Many people in the apparel business say the obstacles are surmountable, and that with a little research and marketing, hemp could be one of the nation's top fabrics. "It's getting tremendous interest in the fashion industry," said Owen Sercus, a textile professor at Fashion Institute of Technology, a New York college tied to the industry. "It's going to be a gigantic market." Hemp is one of the most durable fabrics around -- hemp clothing typically lasts 10 years, compared with five for cotton -- and it also "breathes" better than any fabric, Sercus said. Because hemp fiber can be peeled like an onion, clothes can be made very thin, and it's machine-washable.

"Hemp produces a strong, clean yarn, with a structure that makes the cloth cool in summer, and warm and comfortable in winter," clothing company Giorgio Armani said last month in announcing a vast increase in hemp use in clothing lines. Many other companies -- such as Calvin Klein, Ralph Lauren and Adidas -- also have stepped up hemp use.

Apparel firms fret about hemp's uncertain overseas availability, and the prospect of antagonizing the authorities, industry executives said. They recall then-White House drug czar Lee Brown criticizing Adidas's "cynical marketing" a year ago in naming a shoe "The Hemp." Adidas withdrew it.

But fashion executives say hemp is a marketing no-brainer because of its environmental benefits. Unlike cotton -- which may require hundreds of pounds of expensive fertilizers, herbicides or pesticides per acre -- hemp fields are chemical-free. Hemp also doesn't deplete the soil.
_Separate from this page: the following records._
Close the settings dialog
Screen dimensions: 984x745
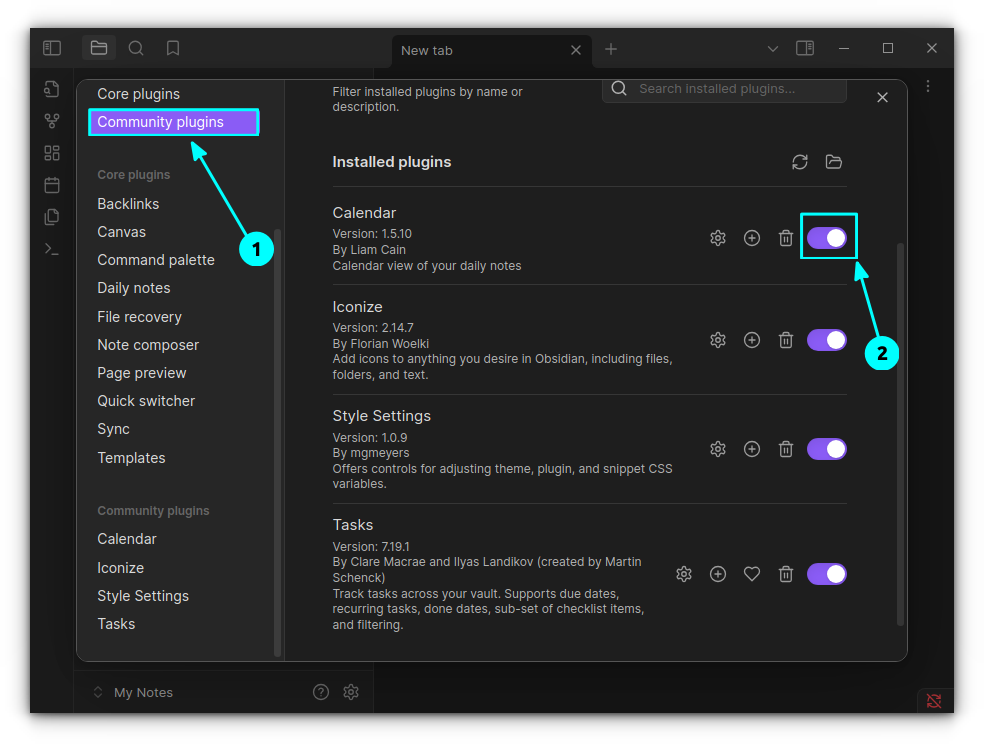(x=882, y=97)
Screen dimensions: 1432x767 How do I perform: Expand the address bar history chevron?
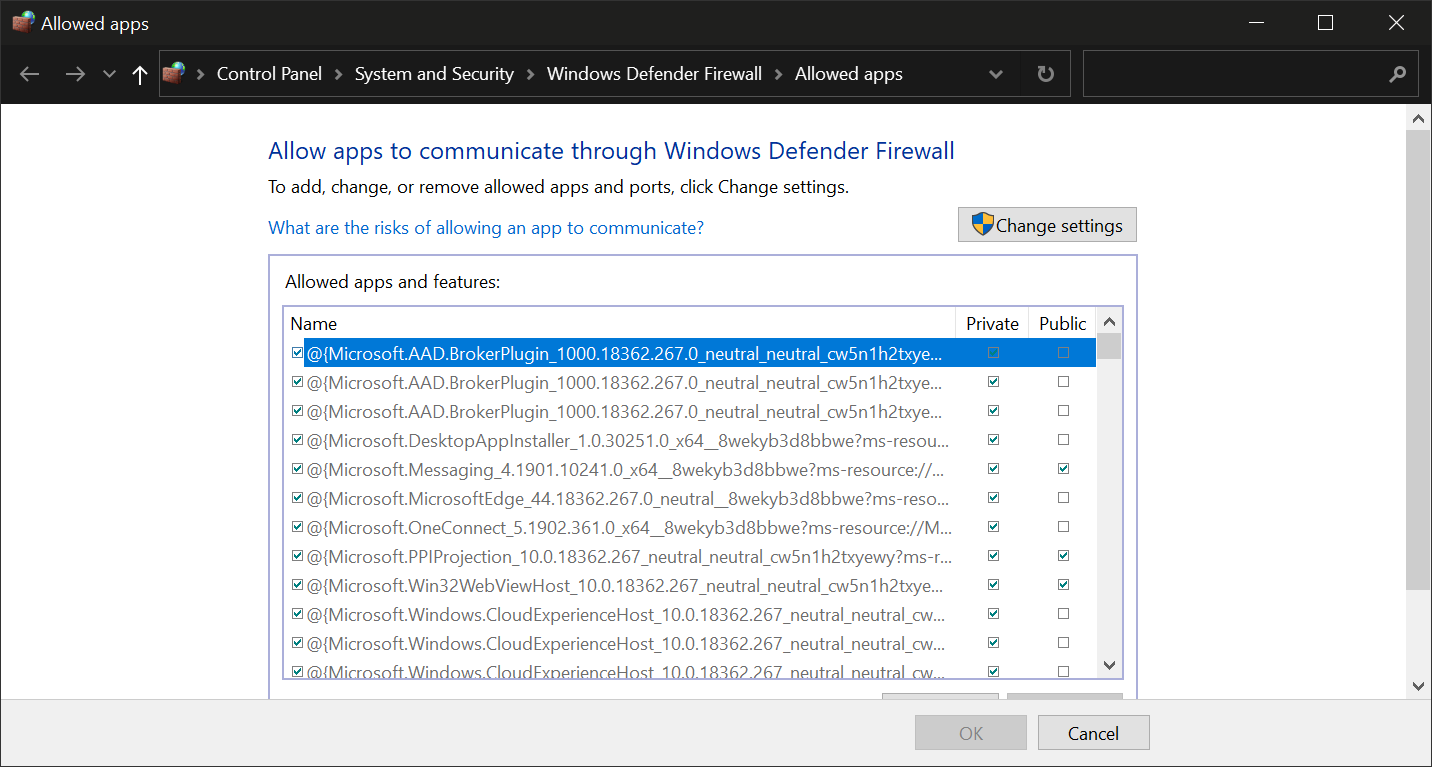(996, 74)
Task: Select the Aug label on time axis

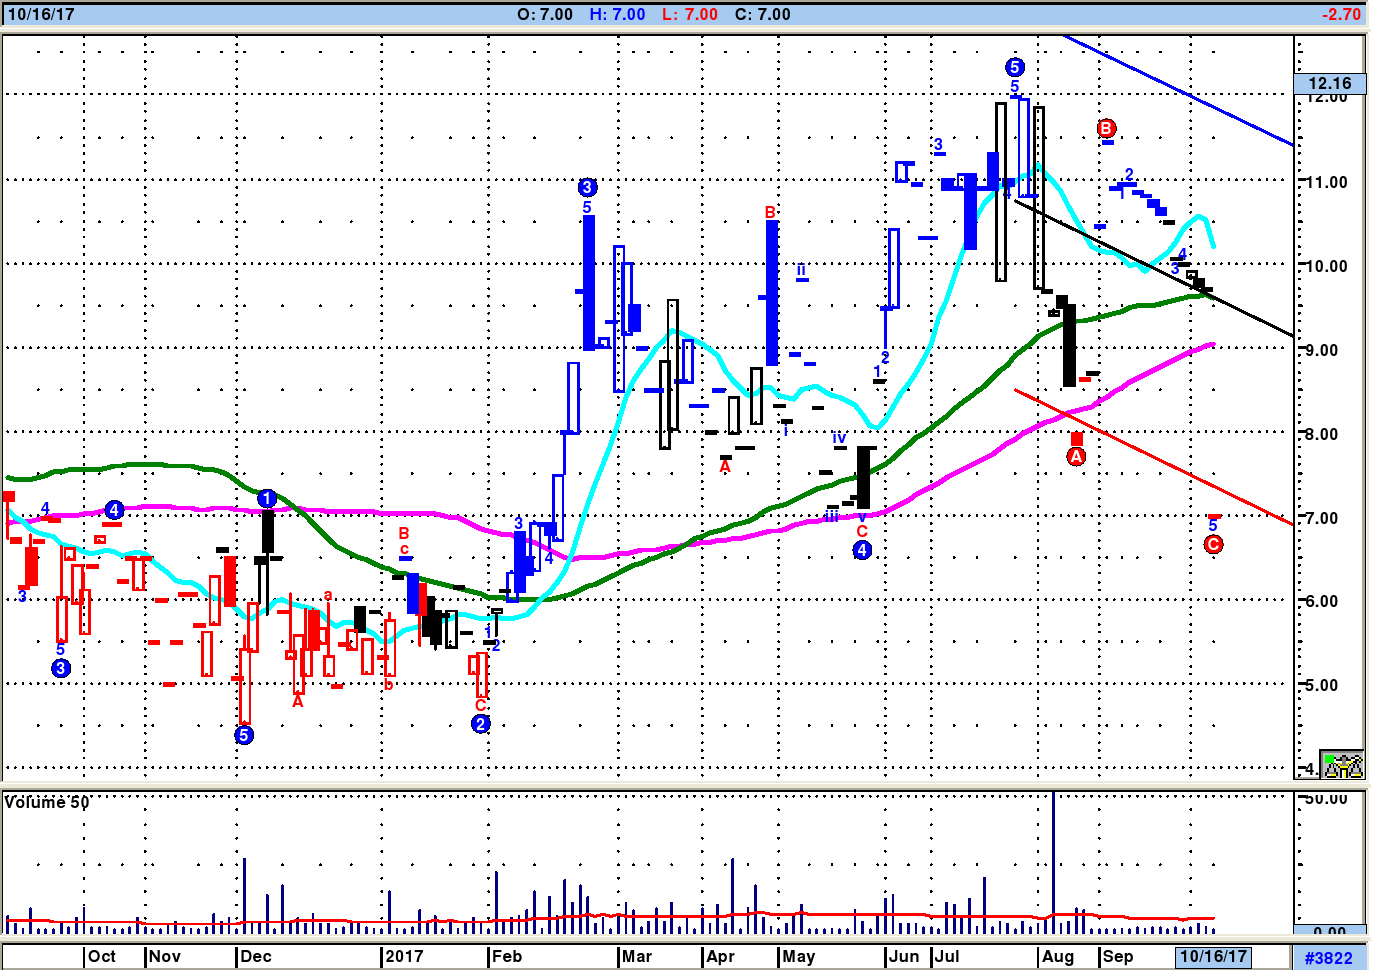Action: pos(1058,956)
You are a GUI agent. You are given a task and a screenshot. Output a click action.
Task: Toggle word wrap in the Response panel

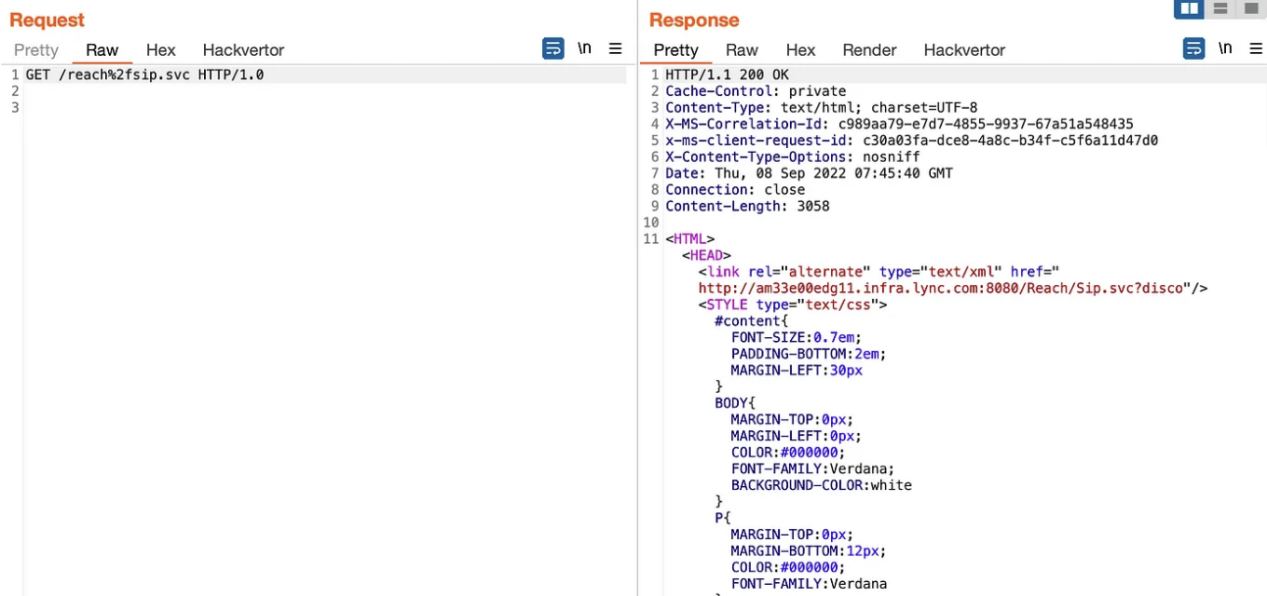[x=1193, y=49]
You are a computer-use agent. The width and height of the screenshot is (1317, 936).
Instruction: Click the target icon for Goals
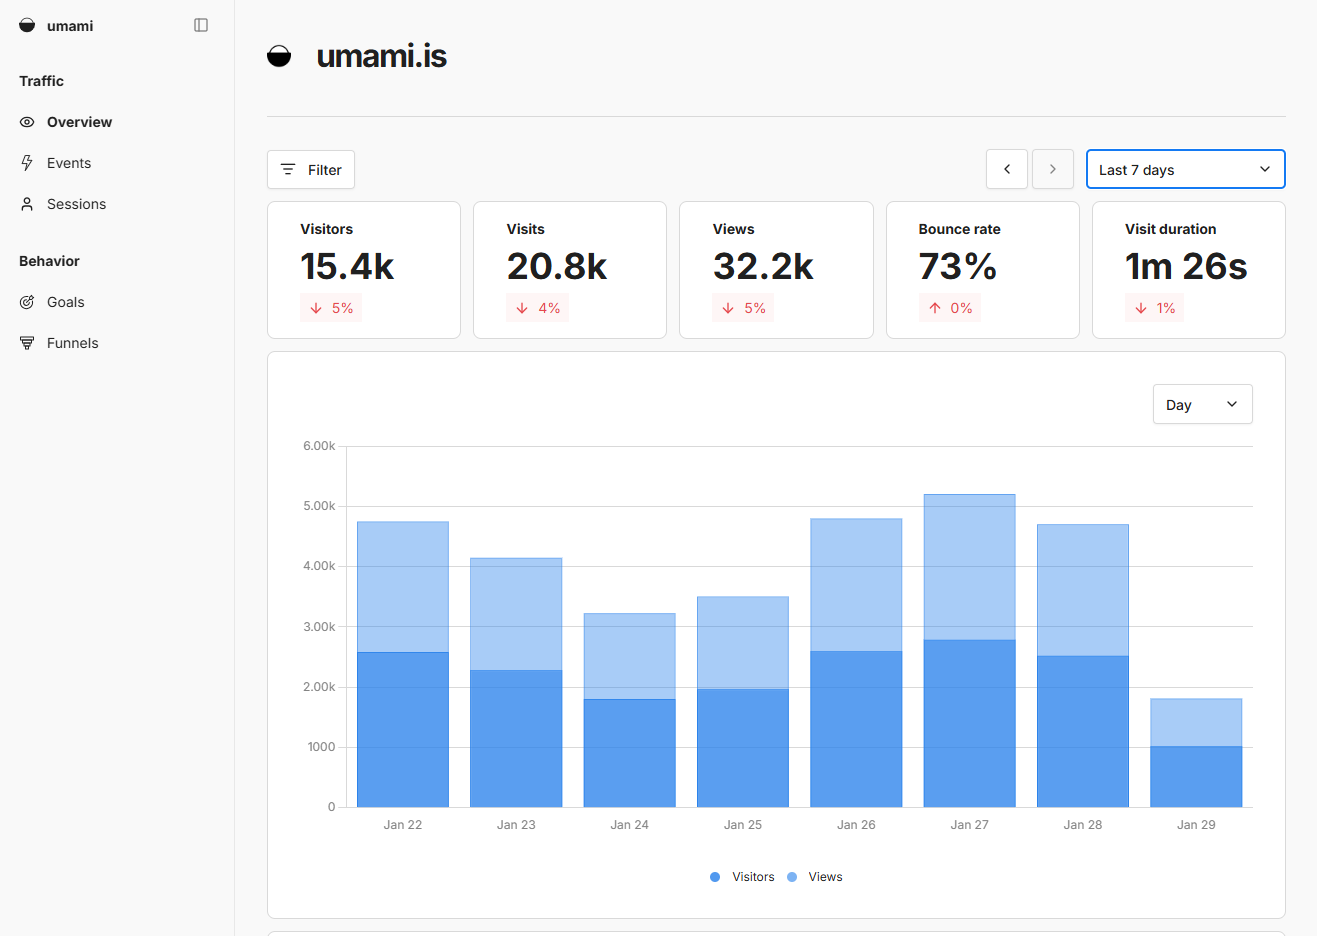click(x=27, y=302)
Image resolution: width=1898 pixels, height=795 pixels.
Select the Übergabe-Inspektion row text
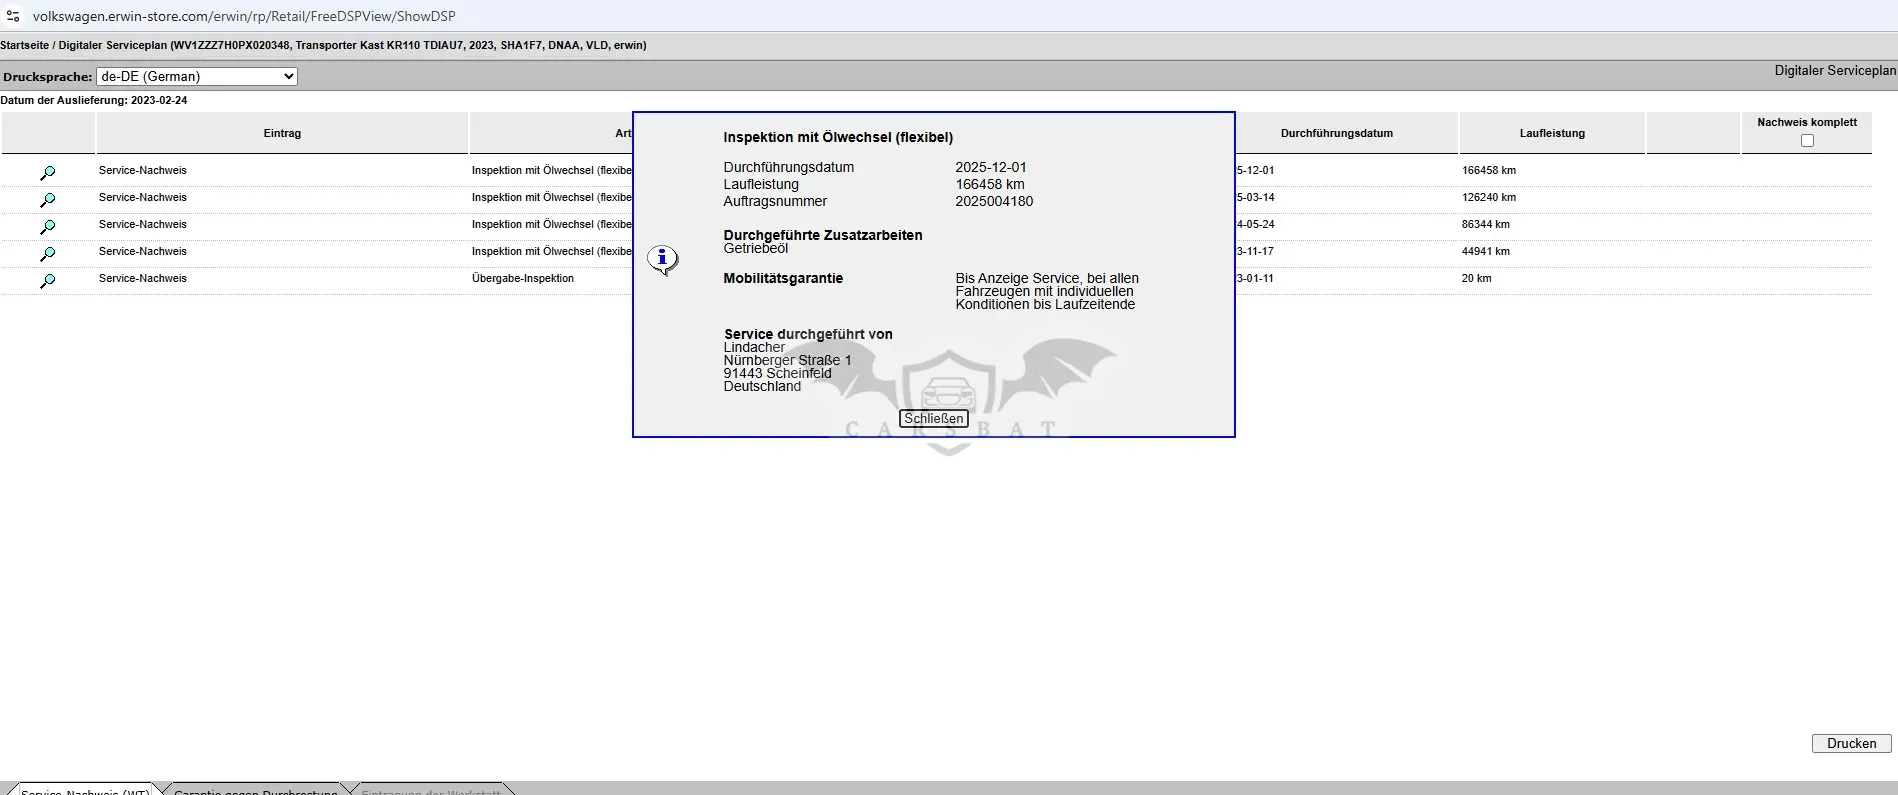pos(523,278)
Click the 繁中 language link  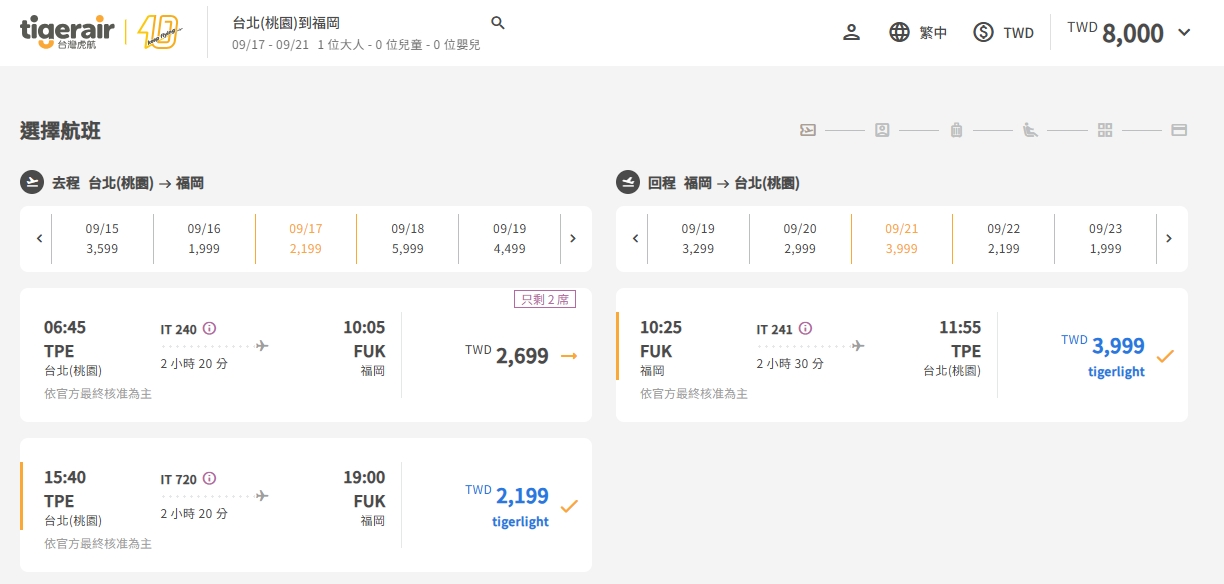[x=933, y=33]
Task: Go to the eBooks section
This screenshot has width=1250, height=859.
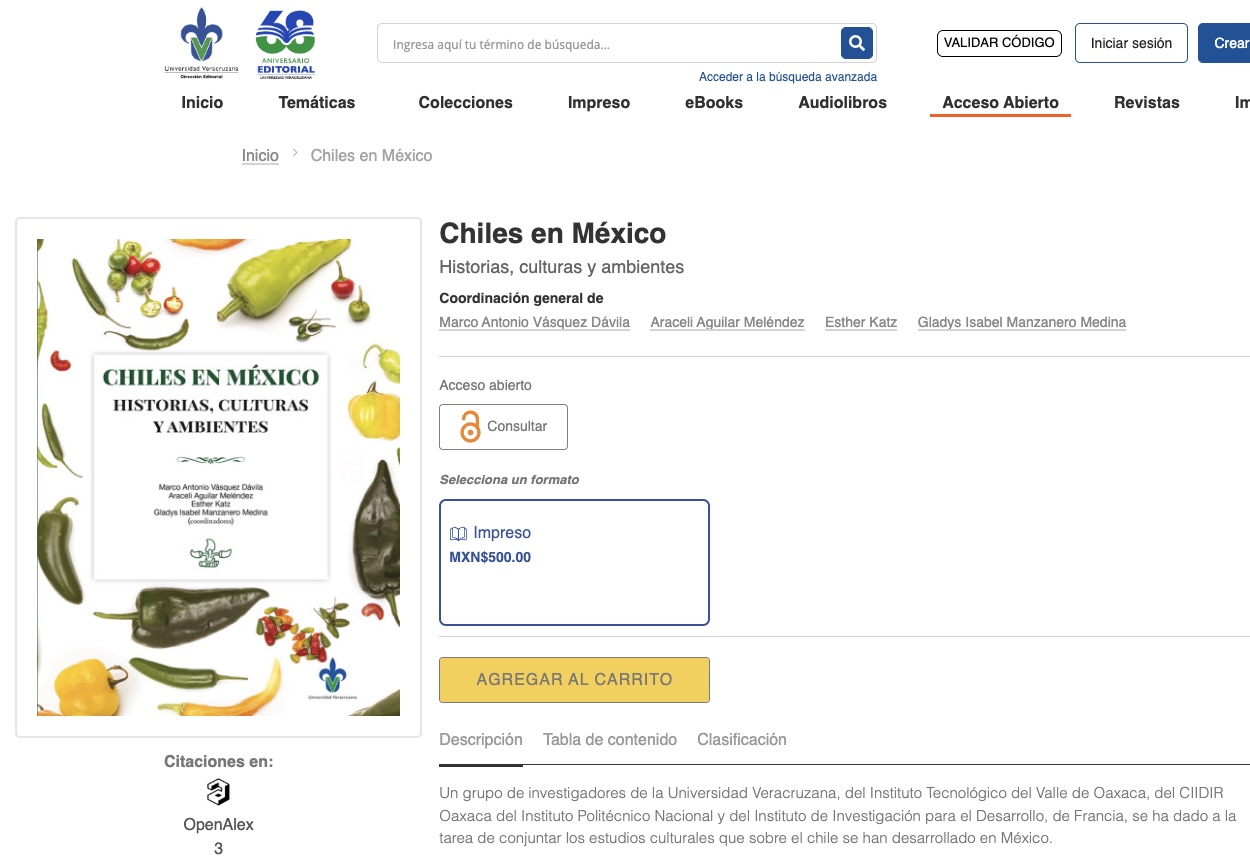Action: (714, 102)
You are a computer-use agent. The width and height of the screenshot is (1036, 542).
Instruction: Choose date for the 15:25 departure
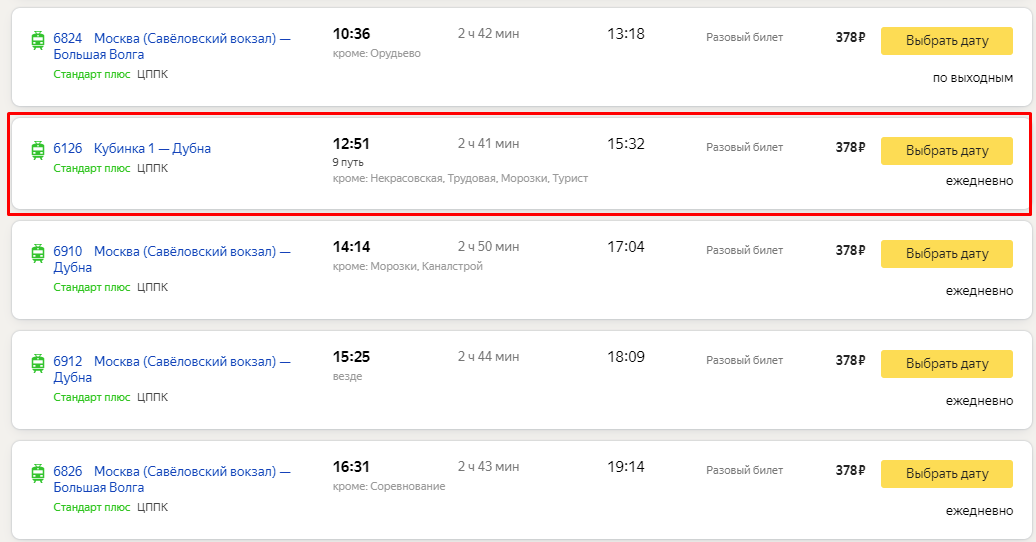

Hemp appeals to many farmers for the same reasons. Earlier this year the American Farm Bureau Federation -- the nation's largest farm group, with 4.5 million members -- joined the pro-hemp movement. A recent editorial in its publication called hemp "one of the most promising crops in half a century . . . [It] could be the alternative crop farmers are looking for."

Hemp also could spur new investment in rural areas because hemp-growing regions would need processing mills near the fields. "We're talking jobs," said Erwin Sholts, director of diversification at Wisconsin's agriculture department. "Why should we import a product in high demand when we can grow it here?"

Companion Crop

Farmers in Kentucky, a major hemp-grower as early as 1700, are among the most boisterous in supporting the crop. They've also set off bitter struggles signaling how emotional the debate can become.

The story there begins with farmers such as Andy Graves. One of Kentucky's biggest tobacco growers, he wants the right to uphold his father's tradition of planting hemp on their Lexington, Ky., farm, as a companion crop to tobacco, the backbone of the state's economy. "We'd like not to be so dependent on one crop, which may as well have a skull and crossbones on it," Graves said. "We're willing to try something new to save livelihoods." Graves's hopes soared in 1994, when then-Gov. Brereton Jones named a blue-ribbon panel to study hemp. But last year the panel's chairman, another prominent farmer, shut it down before even one substantive meeting, calling hemp "a complete fraud." The chairman and his allies concluded, with no evidence, that the pro-hemp farmers were in league with drug dealers, local newspapers reported.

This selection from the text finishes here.